Reproduce the following material line for line, with no changes.
Data for the task start
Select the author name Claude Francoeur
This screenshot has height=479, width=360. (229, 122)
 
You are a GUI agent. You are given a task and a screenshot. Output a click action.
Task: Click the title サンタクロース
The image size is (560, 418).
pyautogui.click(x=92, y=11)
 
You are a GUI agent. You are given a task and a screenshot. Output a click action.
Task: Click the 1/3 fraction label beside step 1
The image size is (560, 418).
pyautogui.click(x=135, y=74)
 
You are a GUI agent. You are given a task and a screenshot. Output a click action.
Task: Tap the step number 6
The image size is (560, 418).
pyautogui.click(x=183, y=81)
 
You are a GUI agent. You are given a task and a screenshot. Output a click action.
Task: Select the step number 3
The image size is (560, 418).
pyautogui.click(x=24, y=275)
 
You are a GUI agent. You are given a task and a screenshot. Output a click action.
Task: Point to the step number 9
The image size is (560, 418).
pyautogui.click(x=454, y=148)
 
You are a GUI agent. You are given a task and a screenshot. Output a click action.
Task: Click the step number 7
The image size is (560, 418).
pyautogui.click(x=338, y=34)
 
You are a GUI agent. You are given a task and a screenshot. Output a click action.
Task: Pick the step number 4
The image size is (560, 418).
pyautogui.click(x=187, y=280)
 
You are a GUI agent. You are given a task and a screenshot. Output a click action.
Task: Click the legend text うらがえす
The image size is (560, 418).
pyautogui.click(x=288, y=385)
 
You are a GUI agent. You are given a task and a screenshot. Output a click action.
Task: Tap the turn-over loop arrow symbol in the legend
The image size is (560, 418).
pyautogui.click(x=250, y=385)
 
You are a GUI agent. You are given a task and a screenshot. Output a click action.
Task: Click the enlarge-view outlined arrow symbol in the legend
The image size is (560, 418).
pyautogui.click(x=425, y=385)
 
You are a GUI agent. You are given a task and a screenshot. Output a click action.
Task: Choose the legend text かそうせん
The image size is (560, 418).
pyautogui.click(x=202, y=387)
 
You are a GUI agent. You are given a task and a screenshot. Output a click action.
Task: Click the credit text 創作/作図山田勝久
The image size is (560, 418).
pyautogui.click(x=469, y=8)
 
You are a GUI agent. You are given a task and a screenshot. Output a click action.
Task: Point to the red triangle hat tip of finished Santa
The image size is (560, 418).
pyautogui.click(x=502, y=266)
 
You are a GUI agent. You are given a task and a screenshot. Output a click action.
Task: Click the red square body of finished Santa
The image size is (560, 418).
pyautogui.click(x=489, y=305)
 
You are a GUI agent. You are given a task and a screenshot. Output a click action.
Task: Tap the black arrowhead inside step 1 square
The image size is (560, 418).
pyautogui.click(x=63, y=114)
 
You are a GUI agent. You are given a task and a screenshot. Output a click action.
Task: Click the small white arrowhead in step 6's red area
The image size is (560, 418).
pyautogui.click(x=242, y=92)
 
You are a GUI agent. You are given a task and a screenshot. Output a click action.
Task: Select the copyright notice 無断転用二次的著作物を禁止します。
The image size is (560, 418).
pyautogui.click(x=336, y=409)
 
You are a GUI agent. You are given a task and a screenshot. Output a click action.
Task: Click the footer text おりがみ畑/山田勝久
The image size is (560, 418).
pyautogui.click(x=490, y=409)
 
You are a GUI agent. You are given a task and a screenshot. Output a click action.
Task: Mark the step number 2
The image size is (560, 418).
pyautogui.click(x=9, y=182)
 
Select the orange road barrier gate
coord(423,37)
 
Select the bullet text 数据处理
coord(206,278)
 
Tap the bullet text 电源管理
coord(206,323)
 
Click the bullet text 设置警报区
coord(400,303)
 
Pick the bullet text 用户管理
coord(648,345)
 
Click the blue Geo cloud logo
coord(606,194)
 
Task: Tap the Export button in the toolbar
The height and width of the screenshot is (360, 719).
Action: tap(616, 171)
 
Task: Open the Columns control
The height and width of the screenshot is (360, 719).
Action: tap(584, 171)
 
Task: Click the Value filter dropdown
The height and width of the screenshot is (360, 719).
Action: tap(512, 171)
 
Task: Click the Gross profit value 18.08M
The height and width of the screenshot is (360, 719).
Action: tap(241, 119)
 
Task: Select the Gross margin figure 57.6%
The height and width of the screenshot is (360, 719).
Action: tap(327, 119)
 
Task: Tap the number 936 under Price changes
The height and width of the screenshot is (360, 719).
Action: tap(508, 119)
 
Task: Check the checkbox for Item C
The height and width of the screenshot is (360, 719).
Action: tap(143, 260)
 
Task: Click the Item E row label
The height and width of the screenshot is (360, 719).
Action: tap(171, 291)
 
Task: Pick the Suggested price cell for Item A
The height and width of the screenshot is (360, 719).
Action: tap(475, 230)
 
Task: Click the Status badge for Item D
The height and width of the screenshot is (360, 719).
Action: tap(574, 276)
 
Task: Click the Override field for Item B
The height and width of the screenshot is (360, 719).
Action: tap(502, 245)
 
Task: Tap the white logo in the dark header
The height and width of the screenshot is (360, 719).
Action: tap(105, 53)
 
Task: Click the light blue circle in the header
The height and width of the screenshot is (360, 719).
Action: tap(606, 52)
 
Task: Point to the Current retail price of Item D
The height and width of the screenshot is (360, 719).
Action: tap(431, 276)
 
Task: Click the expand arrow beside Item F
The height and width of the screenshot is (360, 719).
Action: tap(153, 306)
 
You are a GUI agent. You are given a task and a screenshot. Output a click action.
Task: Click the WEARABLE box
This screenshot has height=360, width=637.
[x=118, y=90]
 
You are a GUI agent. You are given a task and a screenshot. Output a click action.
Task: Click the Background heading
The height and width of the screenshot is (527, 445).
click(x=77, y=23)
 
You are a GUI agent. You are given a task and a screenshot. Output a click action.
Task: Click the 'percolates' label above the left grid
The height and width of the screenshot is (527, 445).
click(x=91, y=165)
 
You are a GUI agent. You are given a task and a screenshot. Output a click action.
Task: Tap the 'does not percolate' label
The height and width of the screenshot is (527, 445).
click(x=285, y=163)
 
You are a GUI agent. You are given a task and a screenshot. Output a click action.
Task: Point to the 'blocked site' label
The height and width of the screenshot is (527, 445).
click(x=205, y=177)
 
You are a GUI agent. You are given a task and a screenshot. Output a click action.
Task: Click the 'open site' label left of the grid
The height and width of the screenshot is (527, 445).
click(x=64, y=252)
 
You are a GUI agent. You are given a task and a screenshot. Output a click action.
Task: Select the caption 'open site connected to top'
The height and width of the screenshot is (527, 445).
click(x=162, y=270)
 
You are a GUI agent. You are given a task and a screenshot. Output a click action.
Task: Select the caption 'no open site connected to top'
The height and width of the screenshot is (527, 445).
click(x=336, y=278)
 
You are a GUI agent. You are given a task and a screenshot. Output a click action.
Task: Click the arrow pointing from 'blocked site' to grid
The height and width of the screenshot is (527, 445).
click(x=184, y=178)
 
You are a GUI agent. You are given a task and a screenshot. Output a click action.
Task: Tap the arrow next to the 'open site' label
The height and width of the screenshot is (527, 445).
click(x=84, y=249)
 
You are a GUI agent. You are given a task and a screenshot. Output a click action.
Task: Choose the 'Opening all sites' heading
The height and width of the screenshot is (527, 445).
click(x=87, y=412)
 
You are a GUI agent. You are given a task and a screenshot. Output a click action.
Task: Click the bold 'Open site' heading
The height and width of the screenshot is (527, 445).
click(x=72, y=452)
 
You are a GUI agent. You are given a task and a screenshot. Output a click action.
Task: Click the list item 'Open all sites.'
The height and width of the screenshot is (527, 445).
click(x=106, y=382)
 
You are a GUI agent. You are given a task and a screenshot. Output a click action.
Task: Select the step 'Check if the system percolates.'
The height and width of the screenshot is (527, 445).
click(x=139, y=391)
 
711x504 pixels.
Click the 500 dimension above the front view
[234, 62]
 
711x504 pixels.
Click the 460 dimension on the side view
Data for the task end
▸ Complete output:
Select the author name Claude Francoeur
This screenshot has height=479, width=360. (229, 122)
 
You are a GUI agent. You are given a task and a screenshot. Output a click action.
Task: Click the title サンタクロース
The image size is (560, 418).
pyautogui.click(x=92, y=11)
 
You are a GUI agent. You are given a task and a screenshot. Output a click action.
Task: Click the 1/3 fraction label beside step 1
The image size is (560, 418).
pyautogui.click(x=135, y=74)
 
You are a GUI agent. You are given a task and a screenshot. Output a click action.
Task: Tap the step number 6
The image size is (560, 418).
pyautogui.click(x=183, y=81)
 
You are a GUI agent. You are given a task and a screenshot. Output a click action.
Task: Select the step number 3
The image size is (560, 418).
pyautogui.click(x=24, y=275)
 
You are a GUI agent. You are given a task and a screenshot. Output a click action.
Task: Point to the step number 9
The image size is (560, 418).
pyautogui.click(x=454, y=148)
 
You are a GUI agent. You are given a task and a screenshot. Output a click action.
Task: Click the step number 7
The image size is (560, 418).
pyautogui.click(x=338, y=34)
 
You are a GUI agent. You are given a task and a screenshot. Output a click action.
Task: Pick the step number 4
The image size is (560, 418).
pyautogui.click(x=187, y=280)
 
You are a GUI agent. You are given a task and a screenshot. Output a click action.
Task: Click the legend text うらがえす
The image size is (560, 418).
pyautogui.click(x=288, y=385)
 
You are a GUI agent. You are given a task and a screenshot. Output a click action.
Task: Tap the turn-over loop arrow symbol in the legend
The image size is (560, 418).
pyautogui.click(x=250, y=385)
 
You are a GUI agent. You are given a task and a screenshot. Output a click action.
Task: Click the enlarge-view outlined arrow symbol in the legend
The image size is (560, 418).
pyautogui.click(x=425, y=385)
 
You are a GUI agent. You are given a task and a screenshot. Output a click action.
Task: Choose the legend text かそうせん
The image size is (560, 418).
pyautogui.click(x=202, y=387)
 
You are a GUI agent. You are given a task and a screenshot. Output a click action.
Task: Click the credit text 創作/作図山田勝久
The image size is (560, 418).
pyautogui.click(x=469, y=8)
 
You are a GUI agent. You are given a task and a screenshot. Output a click action.
Task: Point to the red triangle hat tip of finished Santa
The image size is (560, 418).
pyautogui.click(x=502, y=266)
 
You are a GUI agent. You are given a task and a screenshot. Output a click action.
Task: Click the red square body of finished Santa
The image size is (560, 418).
pyautogui.click(x=489, y=305)
 
You are a GUI agent. You are given a task and a screenshot. Output a click action.
Task: Tap the black arrowhead inside step 1 square
The image size is (560, 418).
pyautogui.click(x=63, y=114)
 
You are a GUI agent. You are given a task and a screenshot. Output a click action.
Task: Click the small white arrowhead in step 6's red area
The image size is (560, 418).
pyautogui.click(x=242, y=92)
 
You are a GUI agent. You are given a task and a screenshot. Output a click action.
Task: Select the copyright notice 無断転用二次的著作物を禁止します。
The image size is (560, 418).
pyautogui.click(x=336, y=409)
 
You are a GUI agent. You are given a task and a screenshot. Output a click action.
Task: Click the footer text おりがみ畑/山田勝久
The image size is (560, 418).
pyautogui.click(x=490, y=409)
 
You are a GUI agent. You are given a task and a screenshot. Output a click action.
Task: Mark the step number 2
The image size is (560, 418).
pyautogui.click(x=9, y=182)
 
Select the orange road barrier gate
coord(423,37)
 
Select the bullet text 数据处理
coord(206,278)
 
Tap the bullet text 电源管理
coord(206,323)
 
Click the bullet text 设置警报区
coord(400,303)
 
Pick the bullet text 用户管理
coord(648,345)
 
Click the blue Geo cloud logo
coord(606,194)
 
Task: Tap the Export button in the toolbar
The height and width of the screenshot is (360, 719).
Action: tap(616, 171)
 
Task: Open the Columns control
The height and width of the screenshot is (360, 719).
Action: tap(584, 171)
 
Task: Click the Value filter dropdown
The height and width of the screenshot is (360, 719).
Action: tap(512, 171)
 
Task: Click the Gross profit value 18.08M
The height and width of the screenshot is (360, 719).
Action: tap(241, 119)
 
Task: Select the Gross margin figure 57.6%
The height and width of the screenshot is (360, 719).
Action: tap(327, 119)
 
Task: Tap the number 936 under Price changes
The height and width of the screenshot is (360, 719).
Action: tap(508, 119)
 
Task: Check the checkbox for Item C
The height and width of the screenshot is (360, 719).
Action: tap(143, 260)
 
Task: Click the Item E row label
The height and width of the screenshot is (360, 719).
Action: tap(171, 291)
 
Task: Pick the Suggested price cell for Item A
The height and width of the screenshot is (360, 719).
Action: tap(475, 230)
 
Task: Click the Status badge for Item D
The height and width of the screenshot is (360, 719).
Action: tap(574, 276)
 
Task: Click the Override field for Item B
The height and width of the screenshot is (360, 719).
Action: tap(502, 245)
 
Task: Tap the white logo in the dark header
The height and width of the screenshot is (360, 719).
Action: tap(105, 53)
 
Task: Click the light blue circle in the header
The height and width of the screenshot is (360, 719).
Action: tap(606, 52)
 
Task: Point to the Current retail price of Item D
The height and width of the screenshot is (360, 719).
Action: tap(431, 276)
 
Task: Click the expand arrow beside Item F
The height and width of the screenshot is (360, 719).
Action: tap(153, 306)
 
You are a GUI agent. You are given a task and a screenshot. Output a click action.
Task: Click the WEARABLE box
This screenshot has height=360, width=637.
[x=118, y=90]
 
You are a GUI agent. You are given a task and a screenshot. Output a click action.
Task: Click the Background heading
The height and width of the screenshot is (527, 445).
click(x=77, y=23)
 
You are a GUI agent. You are given a task and a screenshot. Output a click action.
Task: Click the 'percolates' label above the left grid
The height and width of the screenshot is (527, 445).
click(x=91, y=165)
 
You are a GUI agent. You are given a task and a screenshot. Output a click action.
Task: Tap the 'does not percolate' label
The height and width of the screenshot is (527, 445).
click(x=285, y=163)
 
You are a GUI agent. You are given a task and a screenshot. Output a click action.
Task: Point to the 'blocked site' label
The height and width of the screenshot is (527, 445).
click(x=205, y=177)
 
You are a GUI agent. You are given a task and a screenshot. Output a click action.
Task: Click the 'open site' label left of the grid
The height and width of the screenshot is (527, 445).
click(x=64, y=252)
 
You are a GUI agent. You are given a task and a screenshot. Output a click action.
Task: Select the caption 'open site connected to top'
The height and width of the screenshot is (527, 445).
click(x=162, y=270)
 
You are a GUI agent. You are given a task and a screenshot. Output a click action.
Task: Select the caption 'no open site connected to top'
The height and width of the screenshot is (527, 445).
click(x=336, y=278)
 
You are a GUI agent. You are given a task and a screenshot. Output a click action.
Task: Click the arrow pointing from 'blocked site' to grid
The height and width of the screenshot is (527, 445).
click(x=184, y=178)
 
You are a GUI agent. You are given a task and a screenshot. Output a click action.
Task: Tap the arrow next to the 'open site' label
The height and width of the screenshot is (527, 445).
click(x=84, y=249)
 
You are a GUI agent. You are given a task and a screenshot. Output a click action.
Task: Choose the 'Opening all sites' heading
The height and width of the screenshot is (527, 445).
click(x=87, y=412)
 
You are a GUI agent. You are given a task and a screenshot. Output a click action.
Task: Click the bold 'Open site' heading
The height and width of the screenshot is (527, 445).
click(x=72, y=452)
 
You are a GUI agent. You are given a task and a screenshot. Output a click action.
Task: Click the list item 'Open all sites.'
The height and width of the screenshot is (527, 445).
click(x=106, y=382)
 
You are a GUI agent. You are given a task and a screenshot. Output a click action.
Task: Select the step 'Check if the system percolates.'
The height and width of the screenshot is (527, 445).
click(x=139, y=391)
 
711x504 pixels.
Click the 500 dimension above the front view
[234, 62]
 
711x504 pixels.
Click the 460 dimension on the side view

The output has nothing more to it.